I have spent the greater part of the past 23 years digging deep to find faith in myself and in the universe to believe that I will be okay every day. Approaching each morning wondering, will today be safe? Approaching each Monday morning hoping that the week would be easy, with no shocks.
That was the new awareness I had of myself shortly after my divorce because I was so blindsided by it all.
And every day after that, I approach with a certain level of anxiety…still. With responsibility comes a lot of angst. And when you are responsible for raising a family alone and providing everything for them with no mental or physical preparation for that, well… it can be daunting, to say the least.
I come from a very large family and my parents were married for over 50 years. There were no examples or instruction manuals for single parenthood.
For the past two decades as life progressed, and as my other family members raised their respective families, they did so with a lot of support having two parents in their households to shoulder the physical and financial responsibilities. As time went on, I distanced myself a bit because it was hard for me to relate to them.
I never showed my true vulnerabilities and insecurities. I always just kept up with everyone somehow.
I am now approaching retirement age, but unable to actually retire.
As a result, it is creating a whole new feeling of separation.
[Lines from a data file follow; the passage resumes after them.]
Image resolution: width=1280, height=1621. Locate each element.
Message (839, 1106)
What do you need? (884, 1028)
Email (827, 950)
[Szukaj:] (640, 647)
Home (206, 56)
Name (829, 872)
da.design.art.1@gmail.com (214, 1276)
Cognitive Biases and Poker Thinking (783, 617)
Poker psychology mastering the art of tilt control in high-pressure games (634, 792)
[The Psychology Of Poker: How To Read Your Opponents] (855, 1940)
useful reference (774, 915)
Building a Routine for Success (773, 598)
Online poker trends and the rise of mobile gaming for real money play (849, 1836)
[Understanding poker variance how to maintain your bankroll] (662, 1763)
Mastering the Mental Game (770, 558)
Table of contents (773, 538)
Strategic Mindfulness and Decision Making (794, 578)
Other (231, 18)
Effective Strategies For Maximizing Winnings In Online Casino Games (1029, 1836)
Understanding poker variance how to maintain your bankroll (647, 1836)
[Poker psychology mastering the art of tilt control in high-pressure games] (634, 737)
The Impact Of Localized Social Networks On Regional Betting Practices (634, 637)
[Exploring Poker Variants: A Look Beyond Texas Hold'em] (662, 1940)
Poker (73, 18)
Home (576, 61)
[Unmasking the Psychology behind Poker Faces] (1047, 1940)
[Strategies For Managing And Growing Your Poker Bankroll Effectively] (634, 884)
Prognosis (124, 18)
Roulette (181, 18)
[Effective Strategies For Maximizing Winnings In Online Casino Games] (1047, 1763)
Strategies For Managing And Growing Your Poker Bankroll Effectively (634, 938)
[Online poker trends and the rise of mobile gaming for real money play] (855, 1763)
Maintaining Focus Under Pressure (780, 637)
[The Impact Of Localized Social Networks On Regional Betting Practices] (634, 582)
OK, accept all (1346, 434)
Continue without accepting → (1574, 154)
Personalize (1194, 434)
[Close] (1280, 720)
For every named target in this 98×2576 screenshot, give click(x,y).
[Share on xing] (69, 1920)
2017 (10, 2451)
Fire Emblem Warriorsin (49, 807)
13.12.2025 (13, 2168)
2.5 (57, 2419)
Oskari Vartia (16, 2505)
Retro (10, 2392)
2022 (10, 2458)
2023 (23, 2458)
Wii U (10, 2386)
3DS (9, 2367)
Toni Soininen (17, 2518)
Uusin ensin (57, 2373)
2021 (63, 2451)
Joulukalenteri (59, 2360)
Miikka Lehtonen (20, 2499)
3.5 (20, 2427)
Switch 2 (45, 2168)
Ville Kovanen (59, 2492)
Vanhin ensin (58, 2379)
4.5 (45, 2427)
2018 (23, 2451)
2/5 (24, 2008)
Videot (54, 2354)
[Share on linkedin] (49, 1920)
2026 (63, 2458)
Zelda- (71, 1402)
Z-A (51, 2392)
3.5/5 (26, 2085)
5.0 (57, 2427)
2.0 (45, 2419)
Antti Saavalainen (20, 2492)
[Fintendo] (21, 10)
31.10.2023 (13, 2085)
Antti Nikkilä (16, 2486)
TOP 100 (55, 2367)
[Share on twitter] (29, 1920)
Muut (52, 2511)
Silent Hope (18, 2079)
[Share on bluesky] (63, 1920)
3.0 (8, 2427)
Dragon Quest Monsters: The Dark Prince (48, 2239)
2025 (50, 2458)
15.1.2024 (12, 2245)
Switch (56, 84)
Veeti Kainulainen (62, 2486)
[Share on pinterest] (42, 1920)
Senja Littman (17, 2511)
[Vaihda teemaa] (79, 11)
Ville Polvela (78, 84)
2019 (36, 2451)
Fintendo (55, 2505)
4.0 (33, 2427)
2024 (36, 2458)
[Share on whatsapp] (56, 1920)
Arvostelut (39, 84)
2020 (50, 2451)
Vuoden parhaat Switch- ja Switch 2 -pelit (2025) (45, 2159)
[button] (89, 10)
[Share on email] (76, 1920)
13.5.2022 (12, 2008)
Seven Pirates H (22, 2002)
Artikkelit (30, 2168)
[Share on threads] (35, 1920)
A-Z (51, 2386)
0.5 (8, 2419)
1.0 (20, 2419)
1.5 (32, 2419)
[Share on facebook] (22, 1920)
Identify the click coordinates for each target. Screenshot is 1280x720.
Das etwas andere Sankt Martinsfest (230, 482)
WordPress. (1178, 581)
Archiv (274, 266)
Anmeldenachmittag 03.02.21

As my family retires, I watch from the sidelines as they go on cruises, and trips abroad, buy expensive electric bicycles, have lunches with friends on Tuesdays, and take daily yoga classes. I’m happy for them too. They have all earned it.
And though I have a good life which I have worked hard to achieve, it has been completely conceived by myself. And to keep this quality of life, I need to work until I am 70 years old because I was unable to save, enough based upon the fact that I was raising my family.
In the past 23 years, I have encountered many stops and starts, crises and growth, and good times and bad times. But so much of it was reactive. There were very few proactive opportunities for me. Pro-action seems to elude many single moms. But we are complete experts at reaction!
I still wake up every day and challenge myself to be brave.
When people say to me, I don’t know how you did it and I don’t know how you found so much courage. My answer to that is I did not find courage; I found responsibility. The responsibility that I had to take on.
I didn’t start a family with my ex-husband thinking that there was an escape clause. Even though he did. That was never an option or thought for me. And even if it was presented to me on a silver platter, I would never have taken it. I had two little people who needed me to help them build their lives and become whom they were supposed to be.
That was what kept me moving forward.
I would of course have found my own motivation to create a life for myself anyway because I love life. But when you have two children that need you for their basic survival and blueprint creation, well…your perspectives change completely.
I was not a solo act. I was part of a trio.
I intend on pushing through this new phase of slight anxiety as I sit in a population of Baby Boomers that are all living their best retirement lives. Lives they worked hard to achieve and who deserve the rewards.
I must still embrace my career and I want to still grow even though I’m now over 60 years old. I must believe there’s more for me to do, that will result in one day my being able to rest and continue to live the lifestyle I love so much!
What pushes me on now is that I know I deserve that. I know I have earned that. And I hope with all my heart that God‘s plan for me was not just to label me as a single mother carrying a globe on her shoulders for two decades. I refuse to be that tired woman who just disappears from this earth, having not experienced the joy of living the rewards of her toil.
Before I take my last breath, I insist on knowing that my life was on purpose. I will never give up or give in. My life is too fabulous!
I used to say to myself daily, “Failure is not an option.
I will be a huge success!” I already am.
So why do I say all of this? I say it so you can get your act together and make sure that even though you are caring for your family, I want you to care for your future self too! If I could do any do-overs, I would talk about the future with an advisor who wasn’t part of my family or my personal social sphere. Someone who could lay it all out in the kindest of ways so that I was not overwhelmed. Because I guarantee, I would have been no matter what.
I was so busy keeping up with everyone and being a rock star in others’ eyes. I didn’t want to appear vulnerable to anyone. I wanted to keep up the well-curated vision I had created for myself for the world. Though to a certain extent that served me well, it also made me feel alone. It was a lot to project.
So, find someone you can be vulnerable to and whom you trust with your worries, thoughts, hopes, and fears. And draw up a plan for your future self!
There is a reason that flight attendants instruct you to put on your oxygen mask first before you help put on your children’s. You need to be able to be clear-thinking and not oxygen deprived to assist others. It’s the same with your future. Prepare yourself for your future self now and you be fine. You will be clear thinking. And then your adult children will be as well! They won’t have to worry about you and more importantly you won’t have to either!
I wish your future selves all the best!